Initially, this boycott of Disney seems reasonable. No one can deny that the Disney tales of 1959 (Sleeping Beauty), 1950 (Cinderella), and 1937 (Snow White) are far from flawless when it comes to demonstrating feminine empowerment; it is more often than not the case that emancipation for the female protagonist cannot be achieved without male intervention or aid, a message that obviously does not belong in the 21st century. But is the sole objective of the princesses to find a prince? No- the plots do not revolve around husband hunting. The male figures, in the case of both Cinderella and The Little Mermaid arguably function as useful mechanisms that enable the protagonists to achieve their initial goals and dreams (escaping poverty, familial abuse and mistreatment, and to live on land as a human). In fact, in most cases the princes aren’t particularly prominent characters, merely aids in plot and modes from emancipation from the princess’ situations. Admittedly, this is rocky terrain for impressionable viewers, and a slippery slope when it comes to gleaning values. But it seems reductive to say that the only message you can glean from these classics is a desire to be saved by men.

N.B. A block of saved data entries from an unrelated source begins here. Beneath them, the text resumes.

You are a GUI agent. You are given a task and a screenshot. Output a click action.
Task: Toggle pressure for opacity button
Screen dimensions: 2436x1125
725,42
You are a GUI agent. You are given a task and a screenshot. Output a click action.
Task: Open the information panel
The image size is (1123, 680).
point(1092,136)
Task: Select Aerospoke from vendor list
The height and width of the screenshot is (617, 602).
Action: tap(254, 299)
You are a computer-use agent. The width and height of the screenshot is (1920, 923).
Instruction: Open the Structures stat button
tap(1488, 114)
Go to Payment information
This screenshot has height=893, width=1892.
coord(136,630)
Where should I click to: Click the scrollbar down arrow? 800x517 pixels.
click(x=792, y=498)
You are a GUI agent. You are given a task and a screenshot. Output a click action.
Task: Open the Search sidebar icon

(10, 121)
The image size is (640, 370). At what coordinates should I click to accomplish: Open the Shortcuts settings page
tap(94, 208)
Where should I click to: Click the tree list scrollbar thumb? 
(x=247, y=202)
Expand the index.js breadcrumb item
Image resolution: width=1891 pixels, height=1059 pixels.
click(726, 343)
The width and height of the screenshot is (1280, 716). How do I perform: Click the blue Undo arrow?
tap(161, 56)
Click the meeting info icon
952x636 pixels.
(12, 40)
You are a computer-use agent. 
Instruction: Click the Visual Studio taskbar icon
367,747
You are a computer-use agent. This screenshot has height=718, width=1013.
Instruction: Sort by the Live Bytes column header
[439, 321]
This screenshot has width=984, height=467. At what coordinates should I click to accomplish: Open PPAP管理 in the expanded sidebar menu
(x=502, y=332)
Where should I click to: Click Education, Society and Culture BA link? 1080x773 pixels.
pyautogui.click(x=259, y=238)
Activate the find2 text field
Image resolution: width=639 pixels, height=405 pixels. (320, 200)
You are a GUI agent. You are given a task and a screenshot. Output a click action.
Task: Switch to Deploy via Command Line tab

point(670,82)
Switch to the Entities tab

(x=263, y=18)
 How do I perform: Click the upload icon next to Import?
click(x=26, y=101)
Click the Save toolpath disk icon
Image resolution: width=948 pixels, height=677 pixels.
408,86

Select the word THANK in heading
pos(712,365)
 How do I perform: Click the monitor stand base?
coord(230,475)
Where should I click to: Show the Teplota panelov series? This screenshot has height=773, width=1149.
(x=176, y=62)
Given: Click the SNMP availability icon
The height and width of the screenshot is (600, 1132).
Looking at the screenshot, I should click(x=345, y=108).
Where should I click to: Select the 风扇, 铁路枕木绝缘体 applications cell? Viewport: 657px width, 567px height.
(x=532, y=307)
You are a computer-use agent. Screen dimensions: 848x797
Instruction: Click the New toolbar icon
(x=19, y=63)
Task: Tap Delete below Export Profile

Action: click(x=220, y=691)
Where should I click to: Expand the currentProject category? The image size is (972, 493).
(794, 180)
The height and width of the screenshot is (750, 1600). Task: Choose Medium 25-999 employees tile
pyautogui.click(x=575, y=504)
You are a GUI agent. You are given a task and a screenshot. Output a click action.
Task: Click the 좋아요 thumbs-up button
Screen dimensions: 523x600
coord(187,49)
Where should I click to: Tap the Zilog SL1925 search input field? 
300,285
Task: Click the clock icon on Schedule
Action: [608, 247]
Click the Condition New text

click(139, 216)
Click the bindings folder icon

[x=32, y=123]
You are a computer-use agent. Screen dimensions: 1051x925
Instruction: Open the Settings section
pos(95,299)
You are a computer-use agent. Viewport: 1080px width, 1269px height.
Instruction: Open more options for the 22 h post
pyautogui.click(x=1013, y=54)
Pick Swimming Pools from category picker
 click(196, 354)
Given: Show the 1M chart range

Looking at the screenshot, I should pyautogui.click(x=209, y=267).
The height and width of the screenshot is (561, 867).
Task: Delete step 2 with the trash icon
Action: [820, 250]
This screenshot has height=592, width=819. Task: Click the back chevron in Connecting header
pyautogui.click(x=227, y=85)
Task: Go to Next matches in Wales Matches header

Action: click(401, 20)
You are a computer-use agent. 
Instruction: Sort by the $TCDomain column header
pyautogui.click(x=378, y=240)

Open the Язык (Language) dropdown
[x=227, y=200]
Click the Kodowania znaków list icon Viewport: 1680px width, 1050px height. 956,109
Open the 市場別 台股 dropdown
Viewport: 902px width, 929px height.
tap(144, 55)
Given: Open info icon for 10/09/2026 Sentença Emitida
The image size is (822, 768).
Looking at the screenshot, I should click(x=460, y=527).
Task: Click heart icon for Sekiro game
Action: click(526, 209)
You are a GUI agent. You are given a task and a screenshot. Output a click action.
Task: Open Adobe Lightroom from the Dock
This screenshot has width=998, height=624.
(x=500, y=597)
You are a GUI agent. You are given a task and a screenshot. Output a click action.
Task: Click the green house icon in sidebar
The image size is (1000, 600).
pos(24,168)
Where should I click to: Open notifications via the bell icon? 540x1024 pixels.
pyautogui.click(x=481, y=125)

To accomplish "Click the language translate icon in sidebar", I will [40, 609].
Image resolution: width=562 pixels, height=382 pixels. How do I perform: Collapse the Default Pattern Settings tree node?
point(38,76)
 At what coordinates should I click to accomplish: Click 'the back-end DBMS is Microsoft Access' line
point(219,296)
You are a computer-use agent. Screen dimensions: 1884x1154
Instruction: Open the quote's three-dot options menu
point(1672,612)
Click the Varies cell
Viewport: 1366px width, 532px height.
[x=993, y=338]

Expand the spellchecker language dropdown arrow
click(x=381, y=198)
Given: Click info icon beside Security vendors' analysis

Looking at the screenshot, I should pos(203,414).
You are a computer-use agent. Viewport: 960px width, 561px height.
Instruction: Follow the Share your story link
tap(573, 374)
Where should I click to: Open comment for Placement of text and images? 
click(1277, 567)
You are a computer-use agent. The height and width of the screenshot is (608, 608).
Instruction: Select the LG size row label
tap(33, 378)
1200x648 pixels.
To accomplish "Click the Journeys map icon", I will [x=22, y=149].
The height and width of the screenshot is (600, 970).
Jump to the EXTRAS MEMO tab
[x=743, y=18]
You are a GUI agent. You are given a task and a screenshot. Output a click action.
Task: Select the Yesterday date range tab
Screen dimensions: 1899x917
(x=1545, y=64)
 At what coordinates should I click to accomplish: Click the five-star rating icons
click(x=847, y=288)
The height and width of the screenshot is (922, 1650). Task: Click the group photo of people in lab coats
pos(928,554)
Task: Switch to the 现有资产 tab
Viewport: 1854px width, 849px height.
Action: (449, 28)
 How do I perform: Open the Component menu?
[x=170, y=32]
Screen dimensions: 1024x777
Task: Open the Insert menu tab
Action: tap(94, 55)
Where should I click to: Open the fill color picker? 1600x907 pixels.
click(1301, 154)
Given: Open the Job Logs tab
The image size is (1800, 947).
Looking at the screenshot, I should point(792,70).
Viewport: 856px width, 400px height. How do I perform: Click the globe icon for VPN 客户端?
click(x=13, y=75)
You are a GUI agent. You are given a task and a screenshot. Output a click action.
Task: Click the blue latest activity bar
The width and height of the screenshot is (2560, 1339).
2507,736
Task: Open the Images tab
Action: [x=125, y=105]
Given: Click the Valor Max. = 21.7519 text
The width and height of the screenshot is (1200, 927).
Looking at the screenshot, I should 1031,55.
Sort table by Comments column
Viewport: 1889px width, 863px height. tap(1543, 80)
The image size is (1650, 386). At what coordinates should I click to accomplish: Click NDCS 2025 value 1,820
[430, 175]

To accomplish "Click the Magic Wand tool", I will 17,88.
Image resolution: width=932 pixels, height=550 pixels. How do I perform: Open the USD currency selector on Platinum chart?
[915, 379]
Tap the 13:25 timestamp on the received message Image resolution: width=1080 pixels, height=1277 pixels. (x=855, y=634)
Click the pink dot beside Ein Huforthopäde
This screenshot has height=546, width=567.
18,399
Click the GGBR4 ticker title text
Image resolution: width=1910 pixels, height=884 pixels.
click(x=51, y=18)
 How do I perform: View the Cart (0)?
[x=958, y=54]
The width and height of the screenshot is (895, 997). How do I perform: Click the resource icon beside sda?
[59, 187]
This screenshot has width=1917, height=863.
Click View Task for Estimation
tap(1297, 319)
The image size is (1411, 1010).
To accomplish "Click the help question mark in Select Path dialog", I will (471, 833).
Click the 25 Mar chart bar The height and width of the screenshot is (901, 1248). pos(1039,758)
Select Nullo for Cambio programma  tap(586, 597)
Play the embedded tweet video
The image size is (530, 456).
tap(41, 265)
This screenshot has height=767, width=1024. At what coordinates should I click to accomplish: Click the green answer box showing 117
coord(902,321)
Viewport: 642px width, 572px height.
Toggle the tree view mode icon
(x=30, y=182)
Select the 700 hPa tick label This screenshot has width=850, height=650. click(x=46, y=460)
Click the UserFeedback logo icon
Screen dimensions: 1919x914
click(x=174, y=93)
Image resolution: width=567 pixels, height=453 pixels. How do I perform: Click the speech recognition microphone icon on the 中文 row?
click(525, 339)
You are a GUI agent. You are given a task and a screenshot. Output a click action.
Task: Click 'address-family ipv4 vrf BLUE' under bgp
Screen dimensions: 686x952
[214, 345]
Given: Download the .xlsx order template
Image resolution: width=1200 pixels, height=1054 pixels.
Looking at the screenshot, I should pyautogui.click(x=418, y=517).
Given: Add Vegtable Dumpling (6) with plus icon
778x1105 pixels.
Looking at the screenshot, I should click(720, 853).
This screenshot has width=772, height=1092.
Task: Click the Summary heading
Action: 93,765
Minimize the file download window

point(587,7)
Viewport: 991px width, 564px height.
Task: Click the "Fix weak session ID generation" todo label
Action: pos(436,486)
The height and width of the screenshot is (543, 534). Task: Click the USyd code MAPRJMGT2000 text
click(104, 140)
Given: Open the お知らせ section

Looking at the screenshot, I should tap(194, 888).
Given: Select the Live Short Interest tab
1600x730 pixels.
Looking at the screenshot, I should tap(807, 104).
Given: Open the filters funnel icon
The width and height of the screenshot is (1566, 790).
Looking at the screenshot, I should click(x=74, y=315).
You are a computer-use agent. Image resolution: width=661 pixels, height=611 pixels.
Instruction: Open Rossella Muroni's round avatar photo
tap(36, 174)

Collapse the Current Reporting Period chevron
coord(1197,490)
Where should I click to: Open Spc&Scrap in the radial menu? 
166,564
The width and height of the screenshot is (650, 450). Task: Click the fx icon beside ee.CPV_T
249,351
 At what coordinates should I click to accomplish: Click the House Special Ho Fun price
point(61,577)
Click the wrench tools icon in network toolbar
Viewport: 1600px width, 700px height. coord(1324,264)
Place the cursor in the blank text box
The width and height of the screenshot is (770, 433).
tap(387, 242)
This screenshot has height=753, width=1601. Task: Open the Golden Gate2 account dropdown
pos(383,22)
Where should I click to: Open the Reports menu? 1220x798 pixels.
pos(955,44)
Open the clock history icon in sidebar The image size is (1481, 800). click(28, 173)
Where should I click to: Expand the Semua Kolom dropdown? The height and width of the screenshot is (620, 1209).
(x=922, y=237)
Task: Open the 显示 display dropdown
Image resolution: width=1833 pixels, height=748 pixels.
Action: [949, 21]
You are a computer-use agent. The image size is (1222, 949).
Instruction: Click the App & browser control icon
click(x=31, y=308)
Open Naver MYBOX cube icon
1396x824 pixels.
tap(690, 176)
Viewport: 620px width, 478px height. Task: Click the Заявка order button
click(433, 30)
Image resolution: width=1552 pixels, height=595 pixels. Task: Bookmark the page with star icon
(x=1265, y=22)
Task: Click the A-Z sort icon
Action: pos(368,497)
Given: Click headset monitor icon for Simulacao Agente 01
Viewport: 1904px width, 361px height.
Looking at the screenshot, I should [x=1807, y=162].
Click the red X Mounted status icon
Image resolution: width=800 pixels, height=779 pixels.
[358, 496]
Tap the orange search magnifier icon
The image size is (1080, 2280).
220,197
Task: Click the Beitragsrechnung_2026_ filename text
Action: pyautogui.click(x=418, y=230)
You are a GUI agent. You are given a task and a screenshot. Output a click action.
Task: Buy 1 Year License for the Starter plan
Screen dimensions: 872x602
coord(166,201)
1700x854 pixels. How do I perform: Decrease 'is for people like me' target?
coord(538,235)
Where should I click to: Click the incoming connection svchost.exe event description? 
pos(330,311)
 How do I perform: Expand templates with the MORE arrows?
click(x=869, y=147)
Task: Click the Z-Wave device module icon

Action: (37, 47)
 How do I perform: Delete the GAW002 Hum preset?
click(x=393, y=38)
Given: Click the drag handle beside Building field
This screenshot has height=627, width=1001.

Are we a generation that has been damaged by Disney? This is what Knightley and Bell seem to be suggesting, but there are plenty of valuable lessons to be gleaned from these films: perseverance, unrelenting kindness, compassion, and courage in the face of adversity are just a few of the positive traits that the princess’ of the classics possess; to never allow yourself to become trapped in a vicious cycle in which hate breeds more hate. None of which, it must be agreed, are ‘bad’ traits for your children to aspire to.
On a more technical note too, their arguments are flawed- would it have been better, in Bell’s eyes, if the prince had left Snow White and Sleeping Beauty trapped in their magical comas for all of eternity instead of breaking their curses with a non-consensual kiss? Would that have been a preferable outcome? And in The Little Mermaid, I think it’s fair to say that Ariel’s giving up of her voice is obviously a mistake; one that she is punished for pretty harshly.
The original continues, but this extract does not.